Saturday, 5 October 2013

Don't Teach Kids, Let Them Learn


A teacher’s take on “How Children Learn”…
So, I was leaving the supermarket yesterday, as was a 2’ish year old girl and her Dad. She was ecstatic about her brand new toy camera – a big, plastic, bright red and yellow thing with a little mirror where the lens should be, clicky-noise buttons and a little hole for the viewfinder. She was holding it backwards, staring and giggling at herself in the mirror, poking her finger in the viewfinder hole and pressing at the buttons. Within a minute, the magic seemed to disappear as her Dad took it off her to show her “how to do it properly” – “hold it this way, look through here, point it at me and push down the button… like a real one!”. I shuddered. He was a lovely, caring father, who’d just purchased a fun goodie for his little girl. He certainly meant well. But, I saw her look confused, trying to use her new toy “properly”. My question… What was wrong with how she was playing with it in the first place?
This situation reminded me of something I read long ago in John Holt’s “How Children Learn”…
“I had thought that he might like Cuisenaire rods, and I was curious to see what he might do with them. So, one day when I visited his parents, I took a box of rods with me. We opened it and showed him all the little colored sticks. He was enchanted. Like glass bears to primitive people, these hundreds of pieces of brightly colored wood looked to him like the most real wealth in the words. We emptied the box out on the rug, and for a while he just sat there, picking up handfuls of the rods and letting them run through his fingers, drunk with excitement and joy, looking for all the world like a proverbial miser with his money. I know now that I should have let him go on playing with the rods in his own way, getting his own kind of pleasure out of them, taking in information about them through his eyes and fingers, gradually exploring their possibilities. At the same time, I felt I had to start him off ‘learning’ something…”

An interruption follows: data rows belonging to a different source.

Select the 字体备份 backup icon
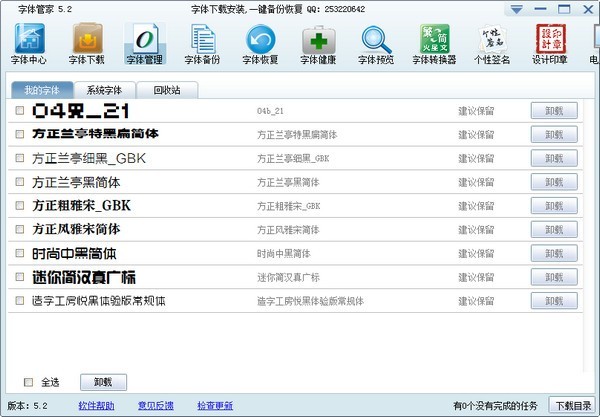tap(203, 45)
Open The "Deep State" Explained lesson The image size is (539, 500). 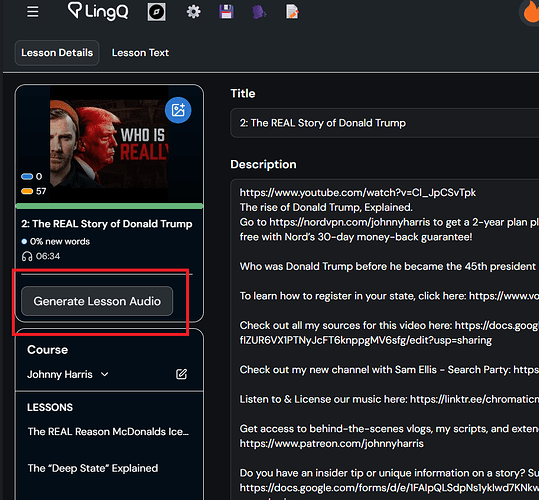click(93, 468)
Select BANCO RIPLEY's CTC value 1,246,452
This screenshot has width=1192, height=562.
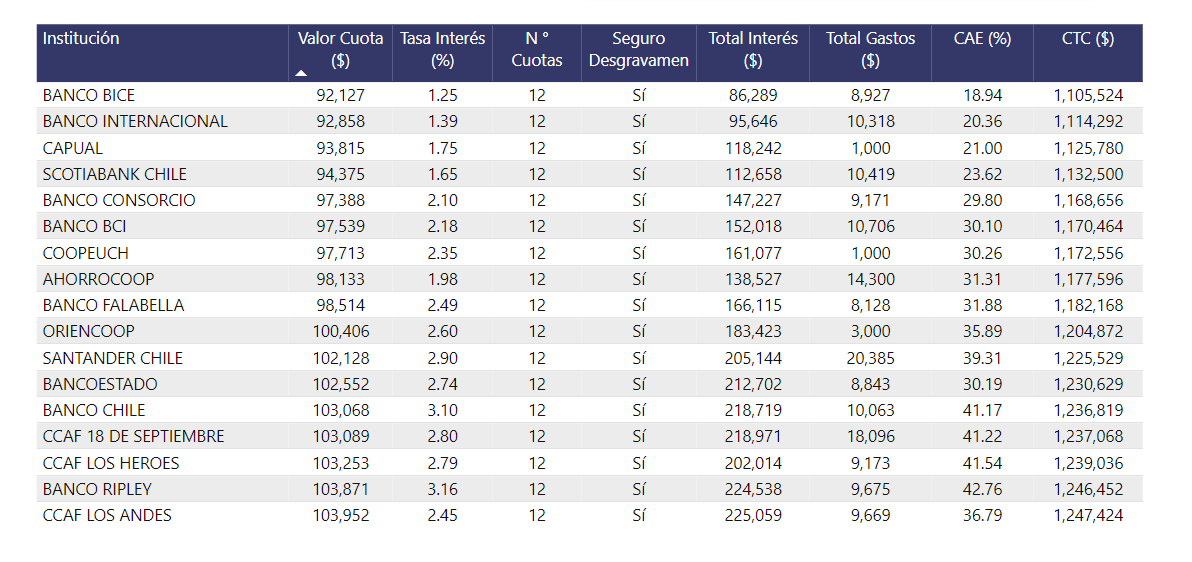coord(1088,489)

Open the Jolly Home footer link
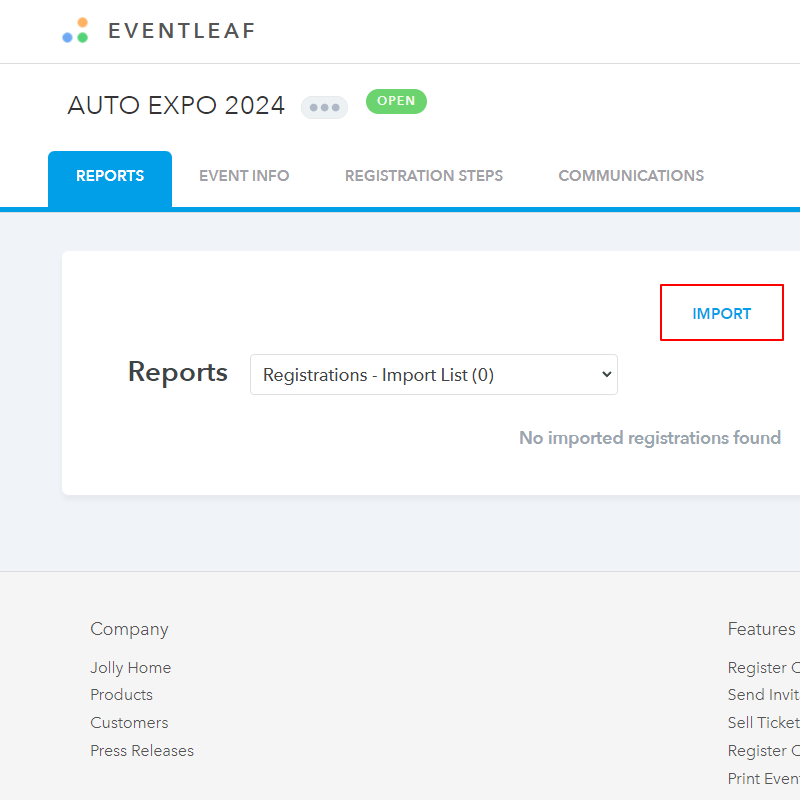point(130,668)
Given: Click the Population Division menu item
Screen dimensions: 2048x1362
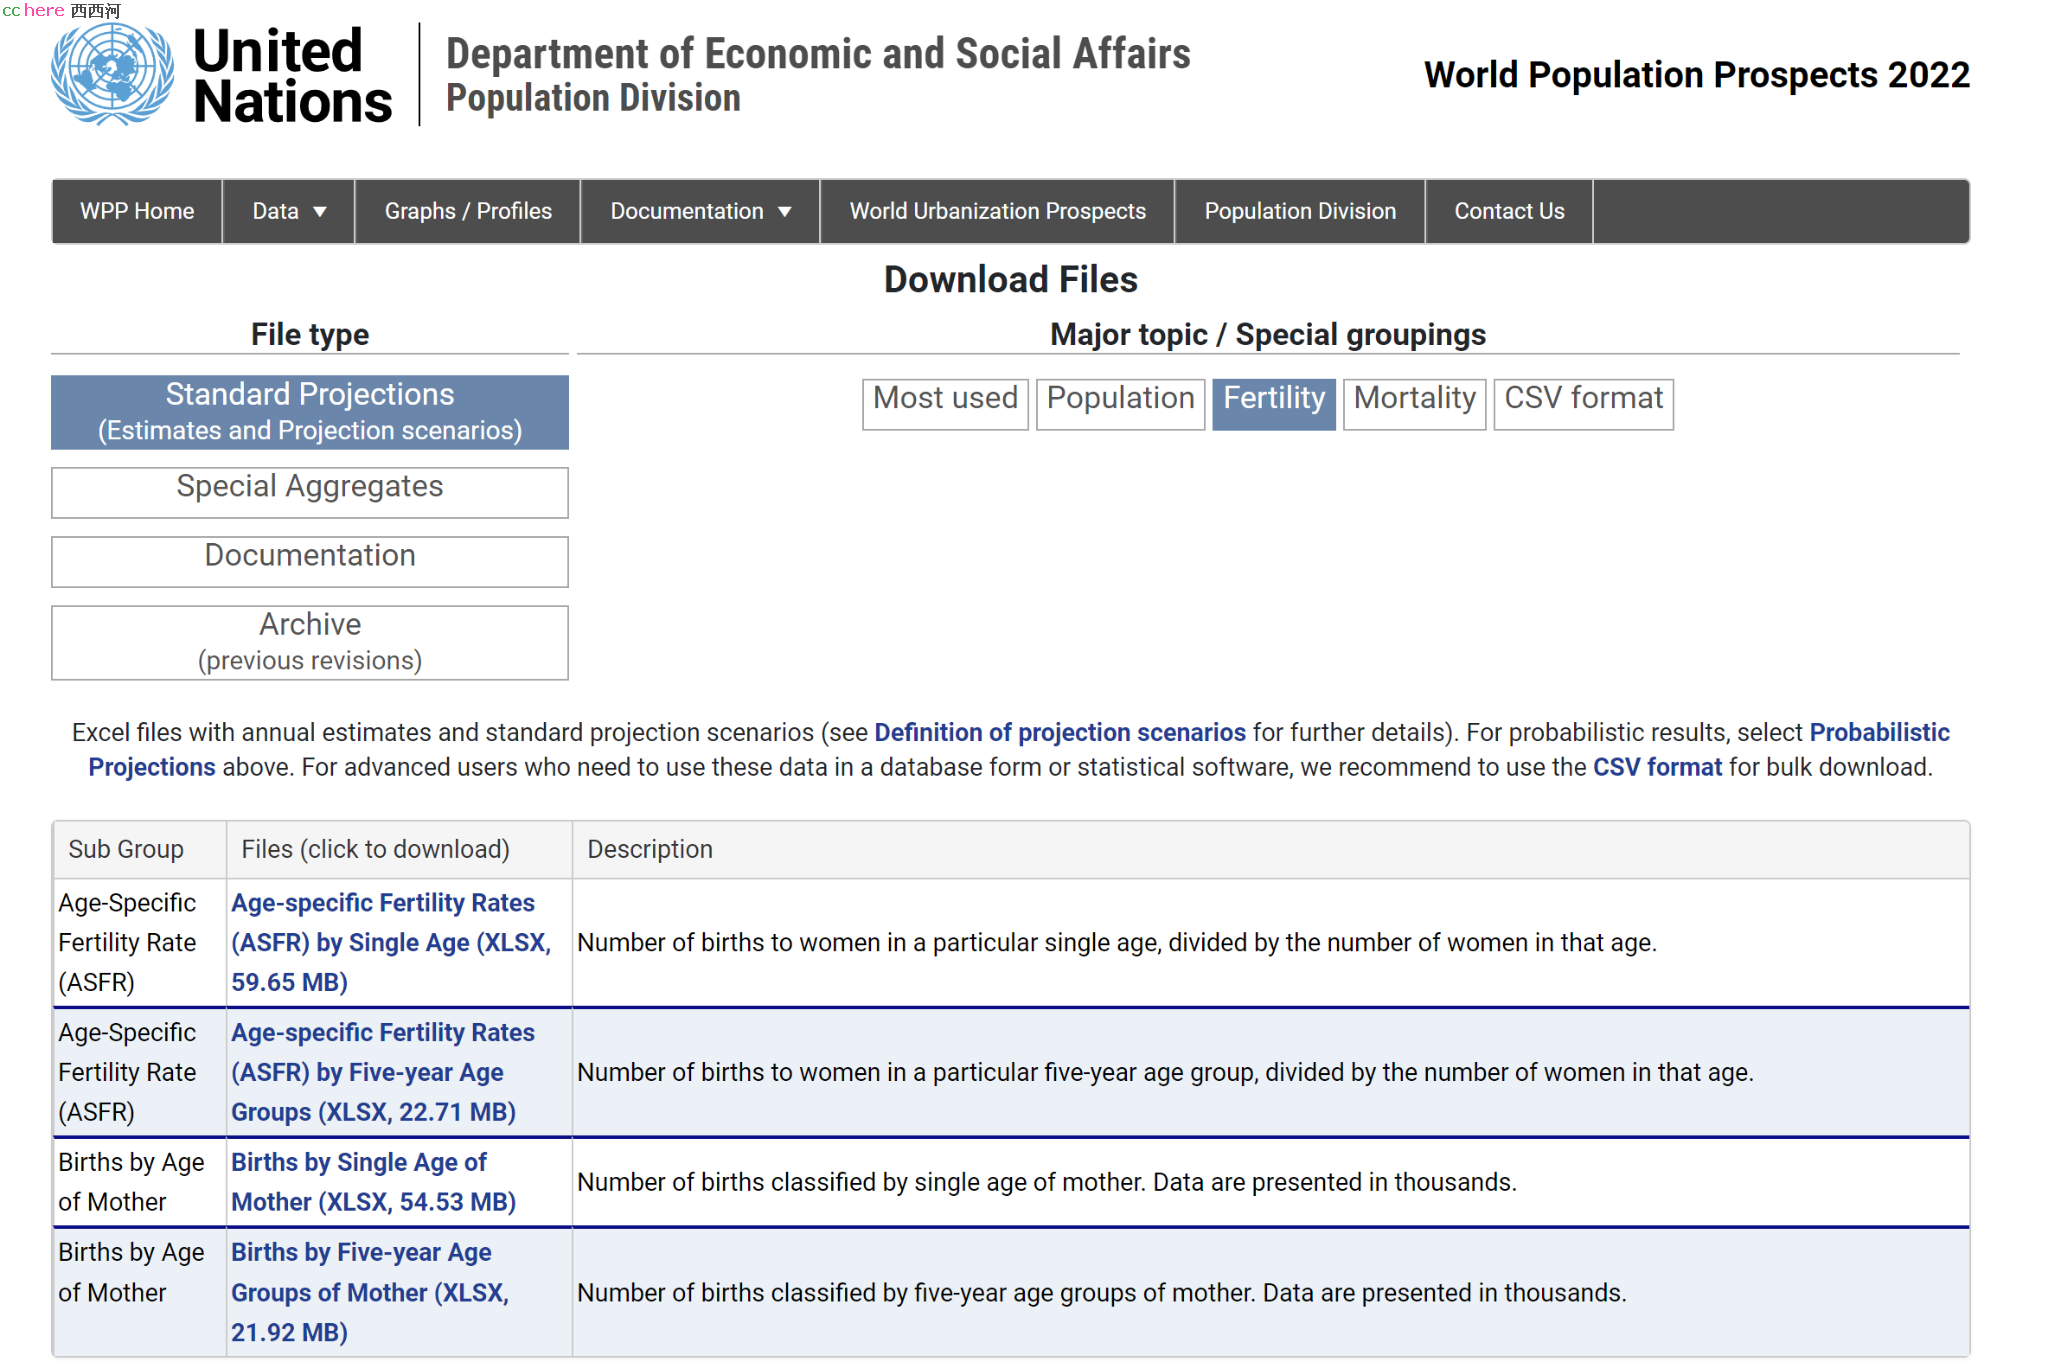Looking at the screenshot, I should coord(1299,211).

(Holt, J. 1983. ‘How Children Learn’, Penguin Books, England. p128)
Well you can guess how that story ends. Much in the same way the little girl I saw stopped marvelling over her shiny new mystery box, and instead started clumsily trying to use her toy “properly”, the boy in Holt’s anecdote wasn’t interested in ‘being taught’. Do you feel good when someone explicitly demonstrates your inferiority? Would you say out loud, “You’re not good enough at this, but I’m better than you, so just let me show you how it’s done”? I doubt it, but our actions just might send that exact message.
What I take away from all this is, don’t teach kids… let them learn! Traditionally, teachers were keepers of the truth and fact, demonstraters of the right way, there to fill kids up with knowledge and skills. Perhaps teachers are better off being a partner in a child’s learning. Offer them guidance, set up experiences in which they can learn, apply and make connections. Make learning natural and relevant. What do you think?